** Article **
"""

In a busy, complex world, we inevitably try to simplify things. We just do not have the time to do otherwise. So, we watch, we listen, we condense and then we consume. Nuances are binned, details left on the chopping board. We are left with a boiled down version of the truth. Unsatisfactory, but at least digestible.

Take the case of Iraq. I have just returned from a five-day visit. To many, the conflict is quite simple: a one-dimensional struggle between Islamic State group and a coalition of forces opposing them. But delve beneath the surface, and there is a plethora of issues and suffering, at stake.

I visited a camp for internally displaced people (IDPs) on the border between Baghdad and Anbar province. The people have nothing but the clothes they stand in. They live in tents. There are no toilets, no health facilities and virtually no water. There is certainly no education for the children. And they are living under a baking hot sun.

In one of the tents, I met a family with a newborn baby. The baby was lying on the ground, crying for her mother. In the overheated tent, the sheer despair and desperation of the family was almost overwhelming. And they were just one family of the thousands upon thousands living in similar makeshift camps on both sides of the border dividing Baghdad and Anbar province. No one knows how many people there are.

Many of those living there have been displaced for a second or third time. They cannot go back to Ramadi because of ongoing fighting there. They fled Baghdad where they had relocated in the first place because of death threats. One woman told me how her husband and two sons had been killed in the Iraqi capital. They cannot go on to the next place because they might be attacked. Attacked by different people, for different reasons and at different times. They are in no man’s land – in every sense of the word.

In the north of the country, near Kirkuk and a couple of kilometres from the fighting, I visited three villages in an area rich in oil and agricultural farmland. Every single building in all three villages, except the mosque, had been razed to the ground. The villagers were slowly returning, but living in tents next to their destroyed homes, slowly rebuilding their lives and their homes, brick by brick.

"""

** Data extract **
"""

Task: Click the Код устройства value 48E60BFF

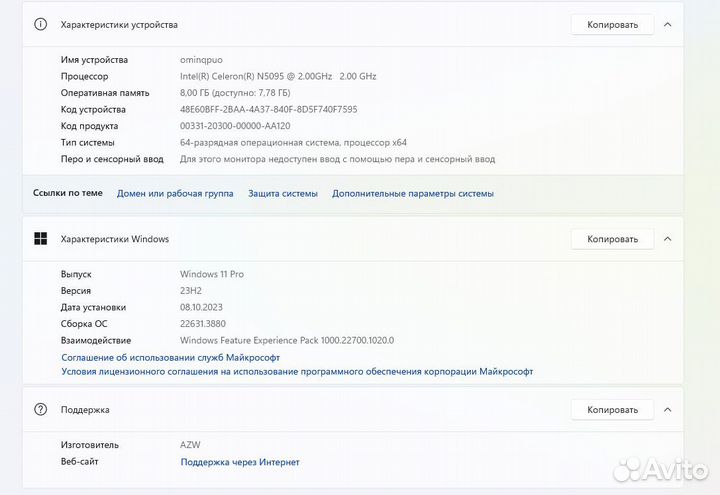Action: (282, 109)
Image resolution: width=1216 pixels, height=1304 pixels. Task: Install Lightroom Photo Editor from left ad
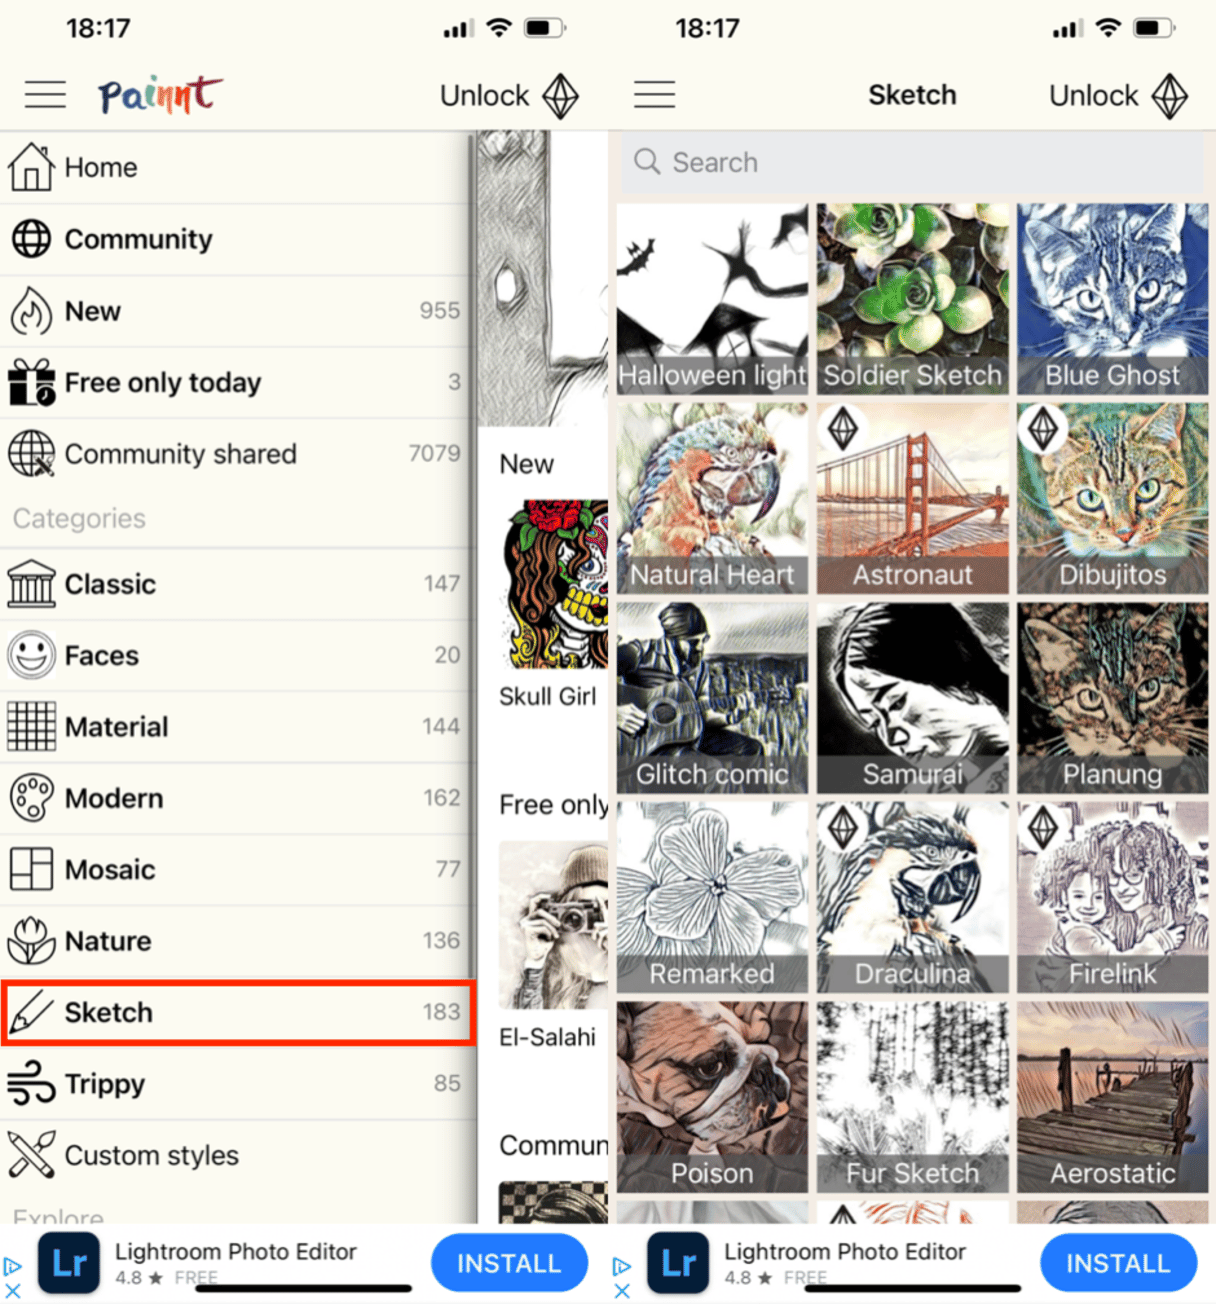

"""

** Task goal **
In the article about Iraq, which building in the three villages near Kirkuk was left standing?

** Solution to this task **
The mosque.